- Interactive map of the Ishrat Hovli area

General information
- Type: Historical monument
- Location: Ichan Qala, Khiva, Uzbekistan
- Year built: 1832–1834

Technical details
- Size: 43 × 36.5 meters
- Floor count: 2

= Ishrat Hovli =

Ishrat Hovli is a historical monument in the citadel of Khiva, Ichan Qala, built in 1832–1834. The building is located in the eastern part of the Tash Hauli and served as a hotel for the guests of the ruler.

Currently, it is included in the list of the material cultural heritage of Uzbekistan of republican significance and World Heritage Site.

==History==
Ishrat Hovli was commissioned by Allakuli Khan as an annex in the courtyard of the Tash Hauli, which was the main palace of the Khan of Khiva at that time. The total area of the construction is 43 × 36.5 meters. The building was used for ceremonies, cultural entertainment and ambassador receptions. The southern entrance to the rooms ran through a one-columned entrance. The main entrance is decorated with carved wooden columns and panjara (patterned window lattice in the countries of medieval Central Asia). The entrance portal of the building is adorned with majolica with a bright, painted ceiling and small towers on the sides, which resemble the theater in the interior and are full of solemnity. The interior of the building is decorated with carvings according to gancha (binder, artificial or (rarely) natural plaster mixture), muqarnas and flowering trees and fruits in black, blue and red. In the middle of the courtyard, a round brick place was erected for the summer holidays.

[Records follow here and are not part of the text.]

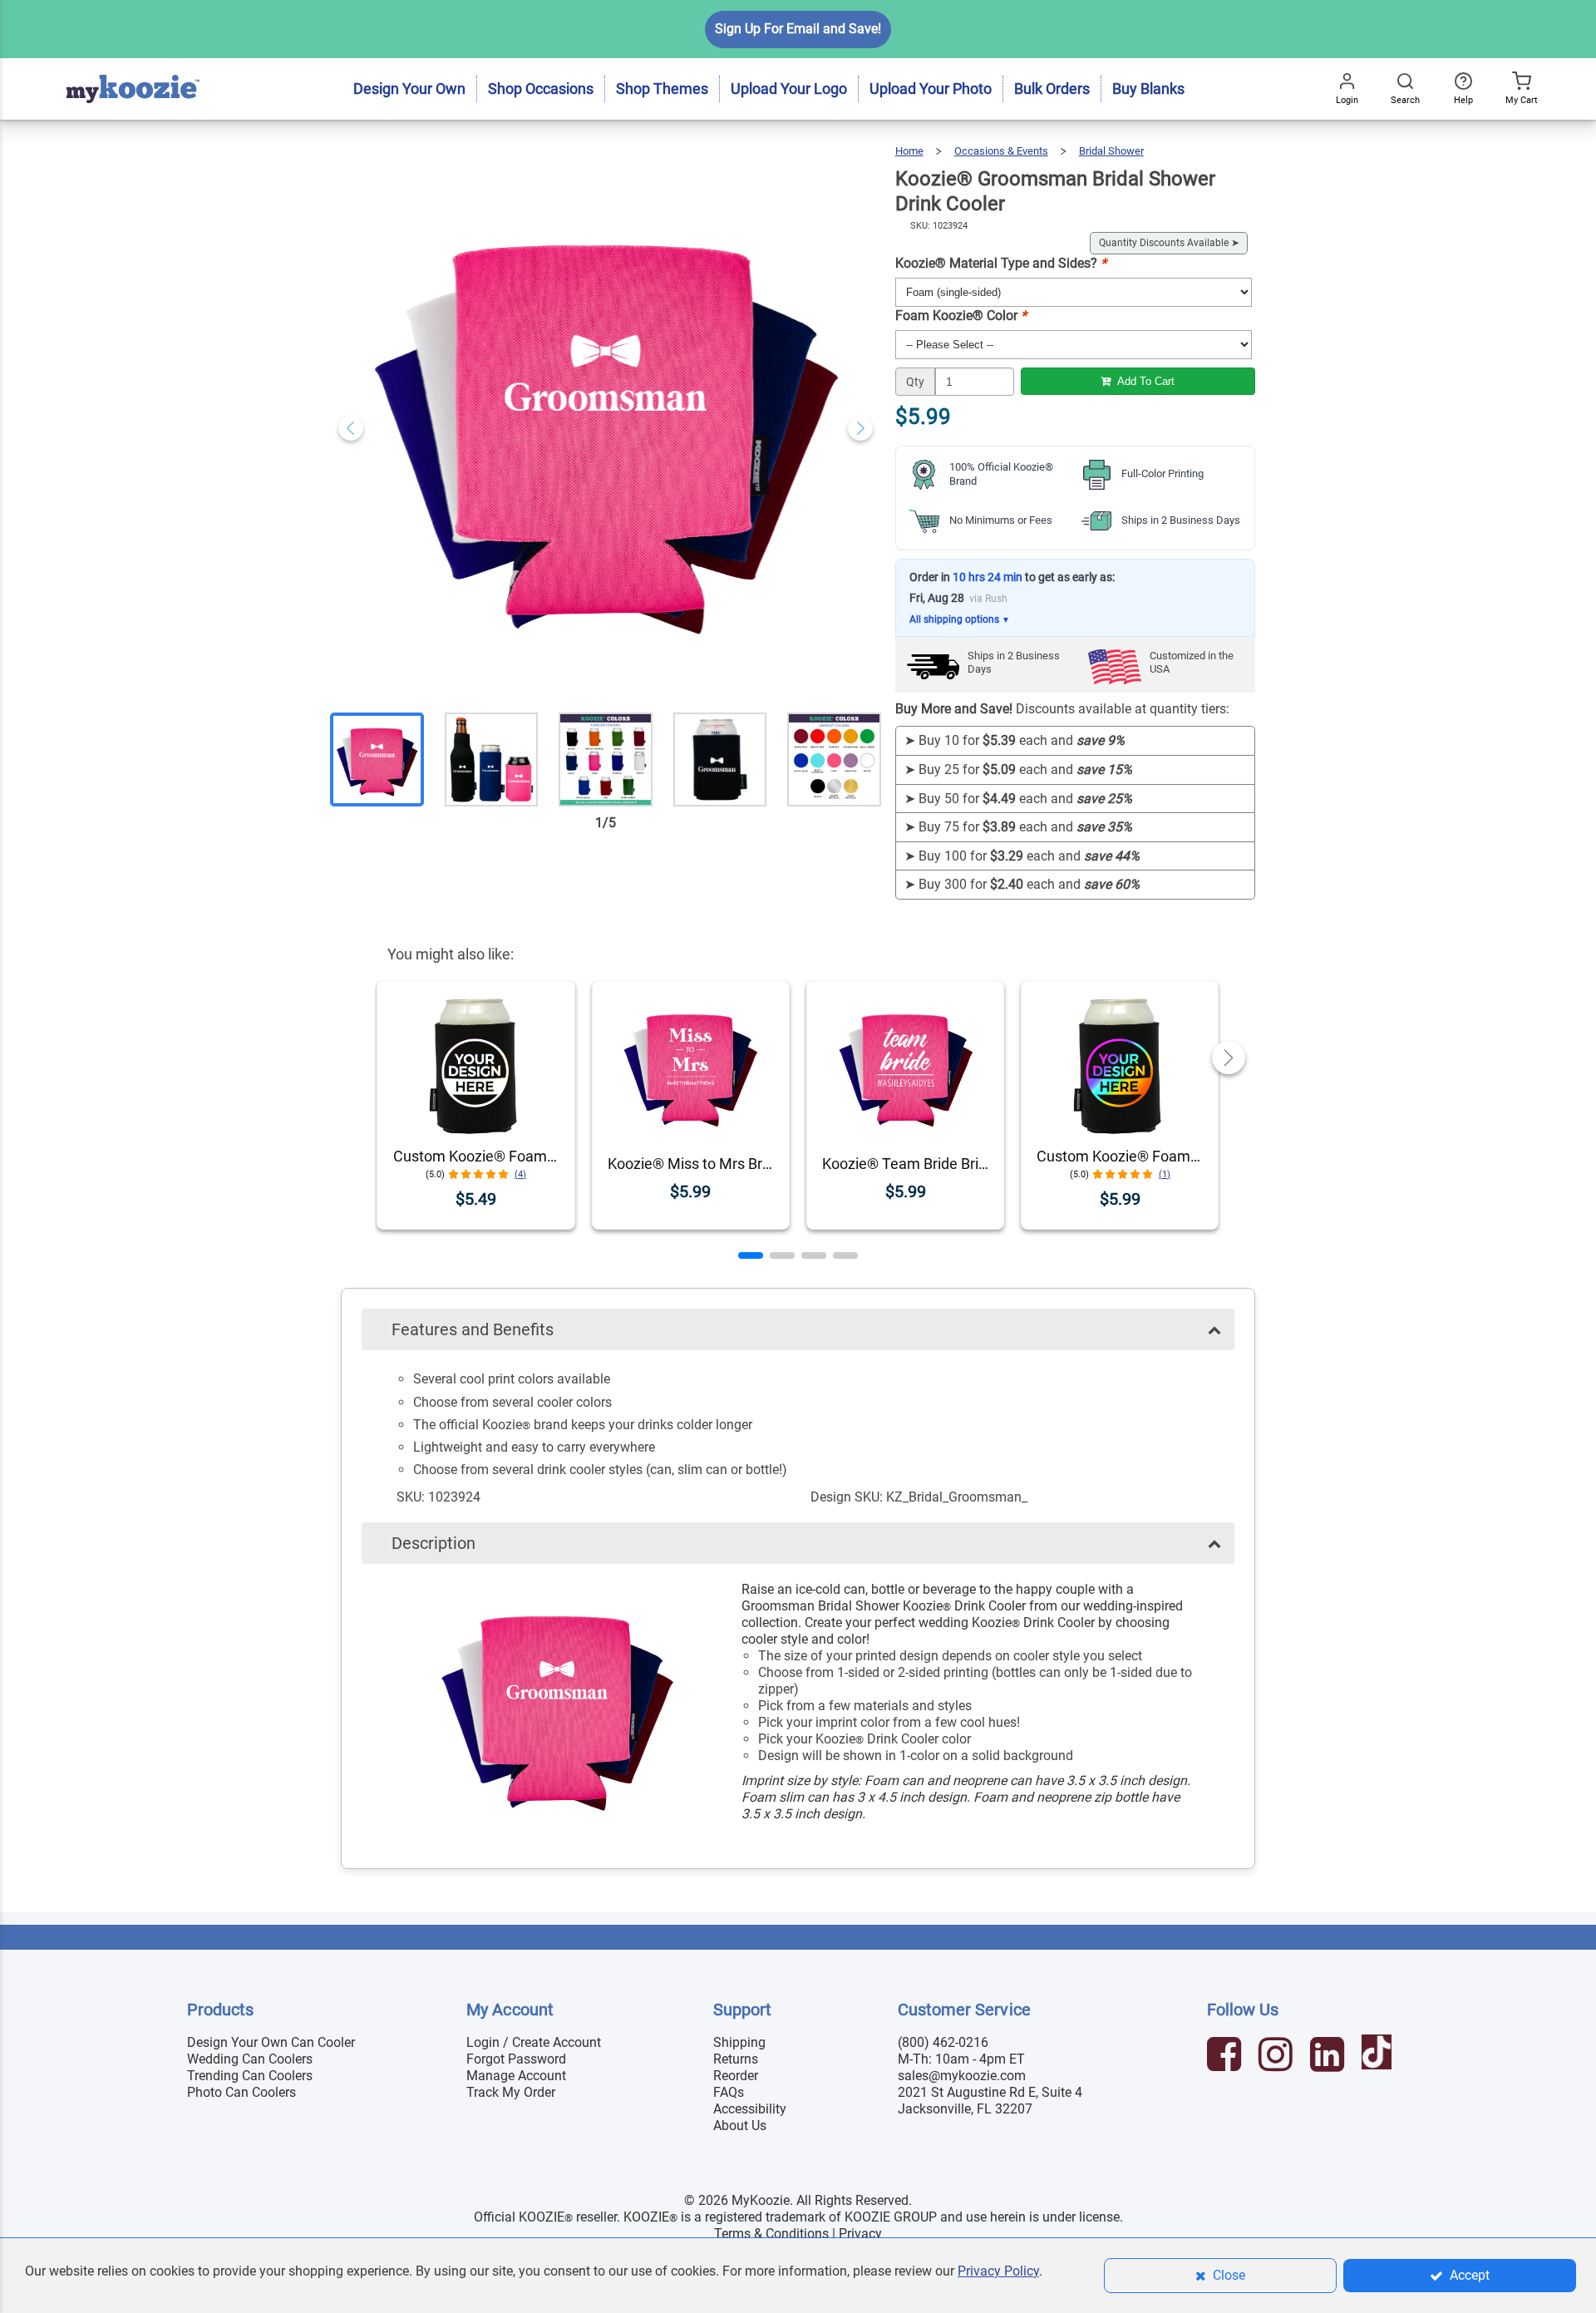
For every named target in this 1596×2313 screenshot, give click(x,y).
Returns (735, 2059)
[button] (750, 1255)
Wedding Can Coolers (250, 2059)
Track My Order (510, 2092)
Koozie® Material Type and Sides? (1000, 263)
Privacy (860, 2233)
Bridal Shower (1111, 151)
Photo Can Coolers (241, 2092)
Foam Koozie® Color (961, 315)
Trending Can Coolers (250, 2076)
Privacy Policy (998, 2271)
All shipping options (959, 619)
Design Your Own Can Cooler (271, 2042)
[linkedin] (1329, 2056)
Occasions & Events (1001, 151)
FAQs (728, 2092)
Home (909, 151)
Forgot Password (516, 2059)
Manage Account (516, 2076)
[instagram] (1278, 2056)
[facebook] (1226, 2056)
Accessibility (749, 2109)
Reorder (735, 2076)
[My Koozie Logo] (133, 66)
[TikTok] (1379, 2056)
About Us (739, 2125)
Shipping (739, 2042)
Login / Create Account (533, 2042)
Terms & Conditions (771, 2233)
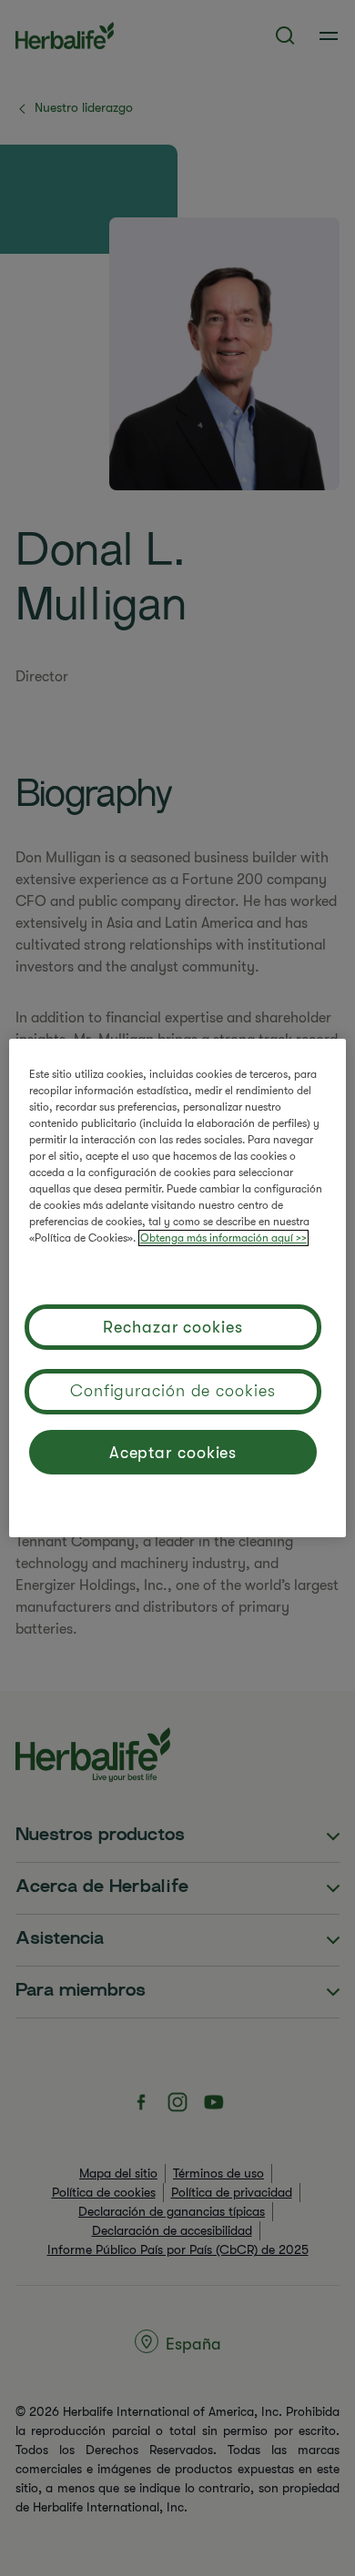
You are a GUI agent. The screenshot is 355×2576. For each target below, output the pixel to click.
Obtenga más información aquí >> (223, 1238)
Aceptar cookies (173, 1453)
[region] (178, 1288)
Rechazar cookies (172, 1327)
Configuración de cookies (173, 1391)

Around the perimeter of the courtyard in Ishrat Hovli, guest rooms and services with iwan are arranged on the second floor, and in the middle of the courtyard, on a raised, round place, a yurt was traditionally erected for the receptions of nomadic guests. In Ishrat Hovli, the construction date of 1832 was engraved on the marble base of the large iwan.

First, the traditional courtyard of receptions — Arzhon and then Ishrat-Hauli were built. Both courtyards are decorated with high quinces, and their south side is closed by the main hall. On the other three sides, the courtyards were surrounded by premises for courtiers. Above them on the second floor are rooms with deep loggias, whose roofs are supported by slender carved columns. Here Khan conducted an analysis of complaints and conducted the court, and through a special exit the convicts were taken to public execution.

In the planning, the builders of the palace relied both on the traditions of ancient Khorezmian mansions (for example, the organization of the female half in the harem) and on the tradition of fortress architecture, which was expressed in the organization of the external deaf facades.